The billions of dollars in ESSER III financing will expire in 2024, only two short school years away. It will be lost if districts have not assigned it before then. Even if it has been allotted, they will not be receiving any more.  There will be no additional government support for recurrent expenditures such as new teacher salaries or tutoring contracts. “We’re seeing districts the sudden reduction in financing after the ESSER money runs out,” says a researcher at the RAND Corporation. When Diliberti initially asked district leaders about this in June 2021, slightly over a third were concerned. Especially in metropolitan areas; in her March poll, half of the district leaders expressed anxiety.


If districts can demonstrate how the financing improves student results, they may be able to fight for extra support. When ESSER expires effectively, either from state budgets or from NGOs. Biden advocates for increased federal education expenditure on Title I schools.  Although states and localities bear almost 90% of public-education costs. They will have to be the ones to keep the momentum going.

Cardona Sayings

“Now, leadership across our country must guarantee that the degree of urgency around education financing  are widespread,” Cardona adds. “We can’t merely respond to the pandemic with much-needed resources and then go back to business as normal.”
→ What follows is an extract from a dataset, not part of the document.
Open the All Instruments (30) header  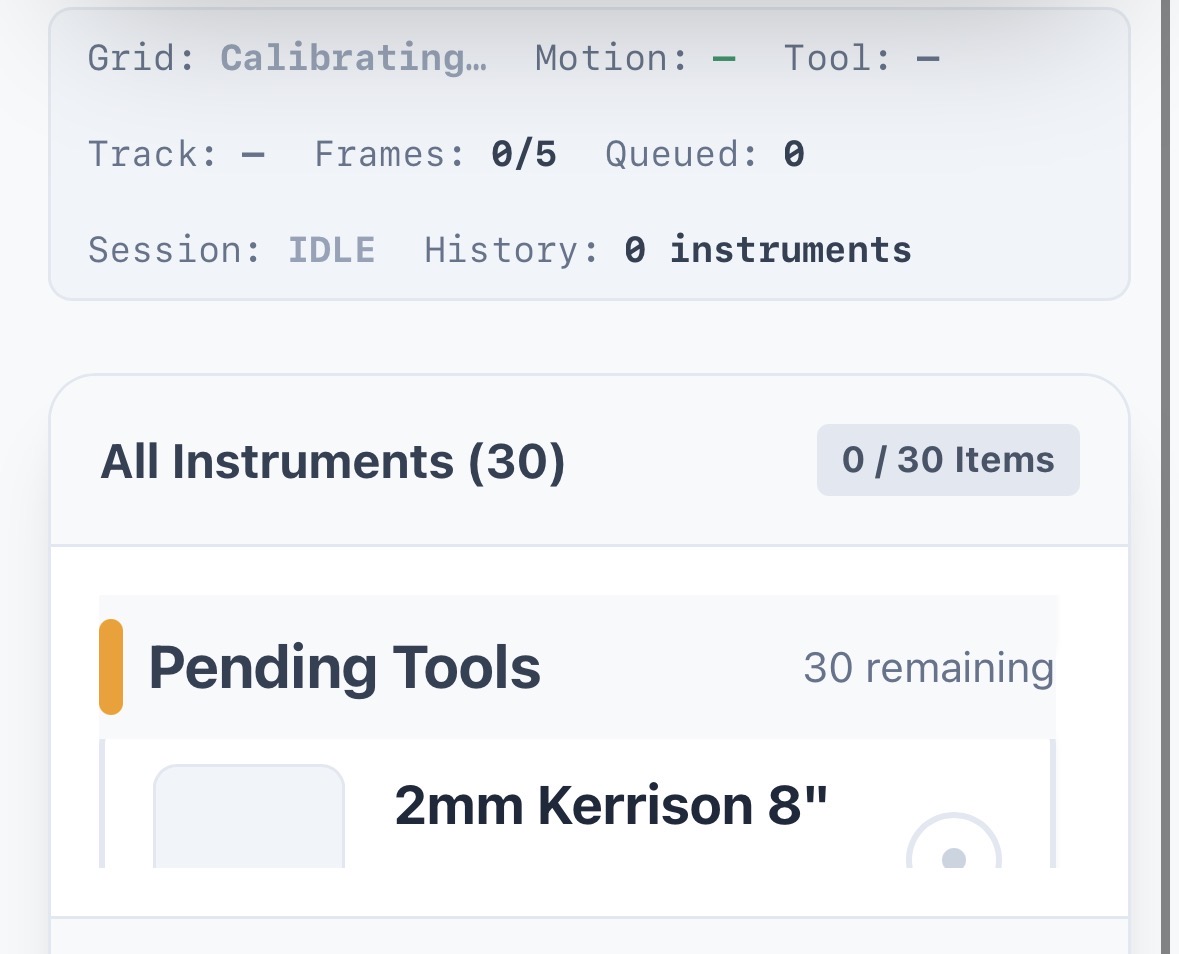click(x=332, y=460)
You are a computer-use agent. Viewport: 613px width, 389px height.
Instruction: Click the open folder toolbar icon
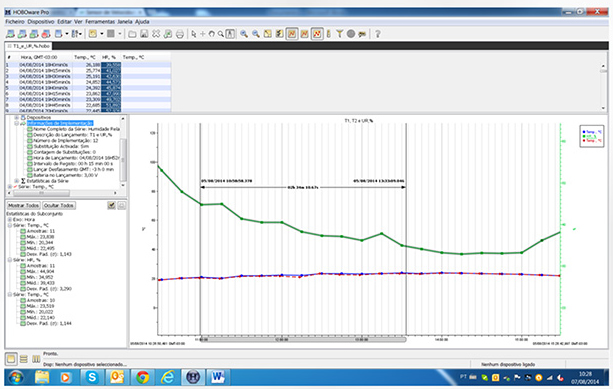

Tennessee serves as an example of how this may be accomplish. Even before the ESSER funds were reveal, the state’s Department of Education had made clear.  Research-based recommendations for programs to catch up with pupils who had fallen behind due to pandemic learning loss. “We didn’t want to throw everything against the wall and see what sticks,” Tennessee’s education commissioner, says.  Instead, leaders focused on two strategies: summer extended learning and high-dose tutoring.


When the ESSER cash arrived, Schwinn utilized a significant portion of the state educational agency. The Tennessee ALL Corps provides districts with detailed instructions on achieving state education priorities. Districts should keep tutor-to-student ratios no higher than one to four. Tutoring sessions should run 30 to 45 minutes and occur twice or thrice per week.

This method is costly. In Tennessee, tutoring is plan at $1,500 per student per year; with 50,000 kids serve each year. The program is expect to cost $200 million over three years. “This is not minimum wage: we give full-time instructors a salary based on the compensation plan,” Schwinn explains. “It’s a financial investment in students.”

So far, the investment has yielded quantifiable beneficial outcomes. Students have not only caught up to pre-pandemic levels in English language arts but are performing somewhat better. In 2022, 36% of students exceeded grade-level requirements in English, compared to 35% in 2019 and 29% in 2021. They have not yet returned to pre-pandemic levels in math or science, but they have made considerable progress. Which is heartening given the massive learning loss caused by the pandemic.